Fine-tuning has some challenges that can make it difficult for your business to fully benefit from your fine-tuned deep learning models. These include data scarcity, overfitting, and ethical considerations.

1: Data Scarcity and Quality 

The fine-tuning process depends on quality training examples, which can be limited in specialized fields. Businesses can use techniques like synthetic data generation, where artificial data points are created to supplement the training datasets.

A healthcare company might use synthetic data generation to enhance its datasets and fine-tune models that predict the efficiency of new drugs when real-world clinical trial data is limited.

2: Overfitting

A model might perform well on training data but badly on unseen data, especially if insufficient training data is available. 

Some solutions to handle this problem include:

  • Regularization techniques
  • Cross-validation
  • Data Augmentation

Moreover, continuously monitoring model performance on new data can help identify overfitting early.

3: Ethical and Bias Considerations

Another issue is that models can reflect or amplify biases in the training data, leading to unethical outputs. The risk of this occurring can be reduced by conducting thorough bias audits and using de-biasing techniques during model training. It’s also important to think about using diverse datasets and fairness criteria during model evaluation.

Using Fine-Tuning in Your Business

Fine-tuning deep learning models provides immense benefits like lower costs and higher quality outputs, but it also comes with its own set of challenges.

Challenges like overfitting and data scarcity are tricky to overcome, but they are highly rewarding. With a model specialized for a specific task, your business will have a massive competitive edge. 

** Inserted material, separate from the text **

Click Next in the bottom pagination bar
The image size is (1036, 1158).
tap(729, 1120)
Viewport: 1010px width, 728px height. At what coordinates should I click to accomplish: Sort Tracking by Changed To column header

If you need any help dealing with these challenges when using fine-tuning for deep learning models, schedule a free 30-minute consultation with us to see how we can help. 

FAQs

Can fine-tuning be used for any type of neural network?

Yes, fine-tuning applies to all types of neural networks and is widely used across various industries, including finance, healthcare, and insurance. For example, in healthcare, a neural network initially trained to recognize a wide range of medical images can be fine-tuned to specialize in detecting specific types of diseases.

What is the role of a small dataset in fine-tuning?

A small dataset is essential when the goal is to adapt a model to very specific or narrow tasks. For example, an insurance company might fine-tune a model on a small dataset consisting of specific types of claims to improve its ability to automate claims processing. This approach lets the model perform well on specialized tasks even with limited data.

Can fine-tuning be performed on any pre-trained model?

Fine-tuning can be performed on any pre-trained model, provided the model’s architecture is compatible with the new task. For instance, a model pre-trained on broad economic data might be fine-tuned to predict specific market trends or detect fraudulent activities unique to a particular company or sector.